A privacy impact assessment (PIA) is used for determining the privacy, confidentiality, and secure risks that arise due to the collection, use, and disclosure of personal information. PIA findings and recommendations are as follows [35].

(1) Management and Accountability
People should be appointed to ensure that the documented policies for information security and privacy are followed. Audit functions should be present in order to check the data access activity.

(2) Notice and Purpose
Before collecting data, using it, or sharing it, a notice must be prepared and exchanged.

(3) Choice and Consent
The consumer should be provided with the choices present in context to the energy usage data that could be revealed and their consent should be obtained.

(4) Collection and Scope
Only the information that is really necessary should be collected from the user by appropriate lawful means and with their consent.

(5) Use of Retention
The information that is collected should be used only for those purposes for what they were taken. Also, the information should be saved in such a way that no activity or information about the consumer can be found out from it. The data should be discarded once its purpose is over.

(6) Individual Access
Consumers should be able to see their individual data and can also request for correction if any of the data is inaccurate. They also have the right to know where their information is being shared.

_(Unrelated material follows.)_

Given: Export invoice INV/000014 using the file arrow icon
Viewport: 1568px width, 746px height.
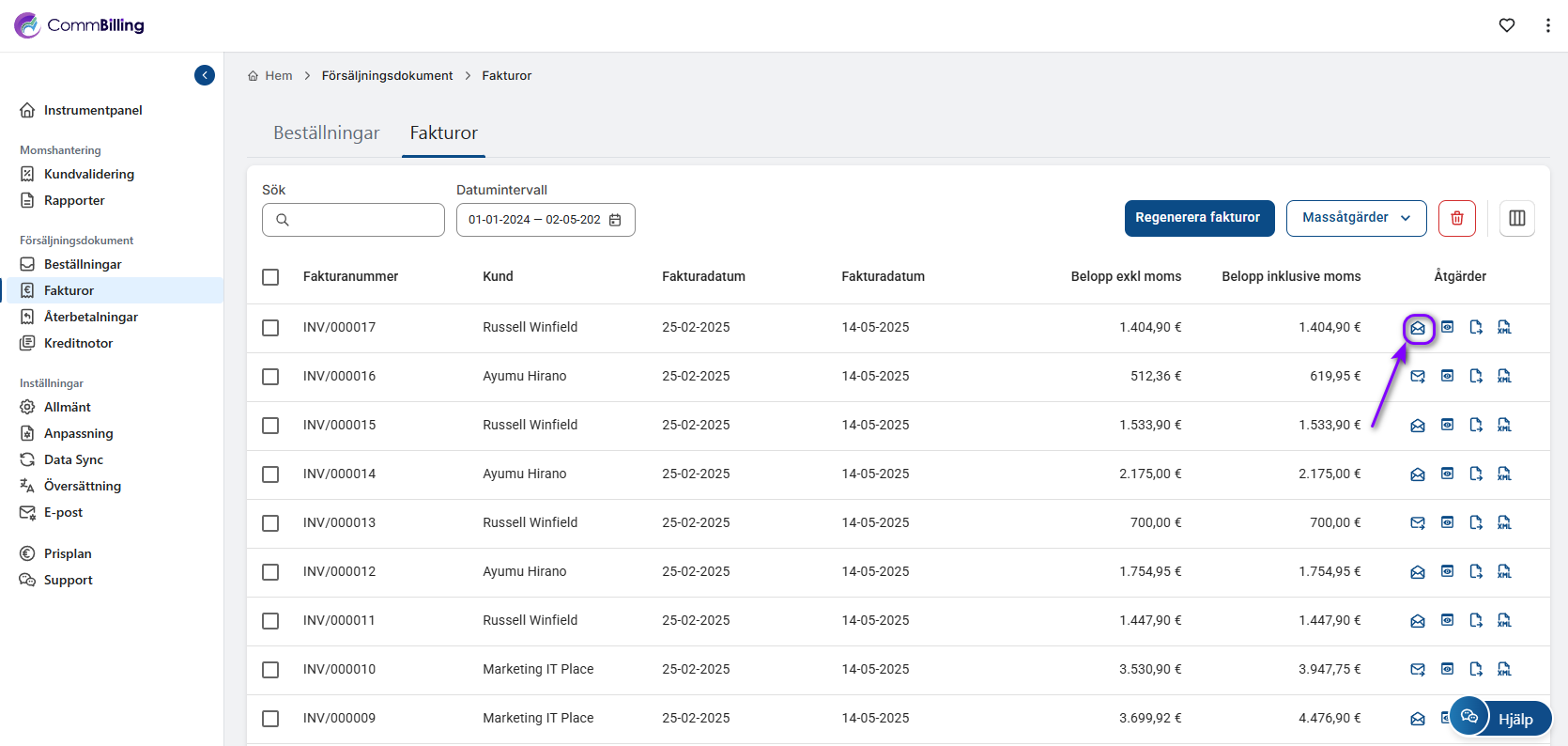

(7) Disclosure and Limiting Use
The personal information cannot be shared by anyone not present in the initial notice and should only be used for the reason stated in the notice.

(8) Security and Safeguards
The personal information should be secure and must be protected from thefts, modification or unauthorized access.

(9) Accuracy and Quality
The personal information should be as accurate as possible and related to the purpose mentioned in the notice.

(10) Openness, Monitoring, and Challenging Compliance
A service recipient should be able to access the personal data and should be able to challenge the organizations compliance.

7. Conclusion

The various security concerns related to smart grid was proposed in this paper. Smart grid is an emerging project. Its implementation will result in numerous benefits for the society. However, it has to face a few challenges and concerns when it comes to security. We have studied these challenges in this paper. Cyber security is an integral part of the grids security concern. As the grid develops and expands in the future, the number of nodes that will be not susceptible to cyber attacks will increase. Domain architecture which is used to evaluate these challenges is explained in one of the sections. We then explain cryptography and key management techniques which are used to secure the system against cyber attacks. In this section, we covered the constraints for cryptography and also the proposed solutions. The last part of the paper deals with consumer privacy which is another important security parameter that cannot be neglected. In order to make the smart grid more popular, it should be free from any security drawbacks and hazards in order to have a better future.


I would like to thank Dr. Zuyi Li for his guidance and the help and inspiration he extended for this paper.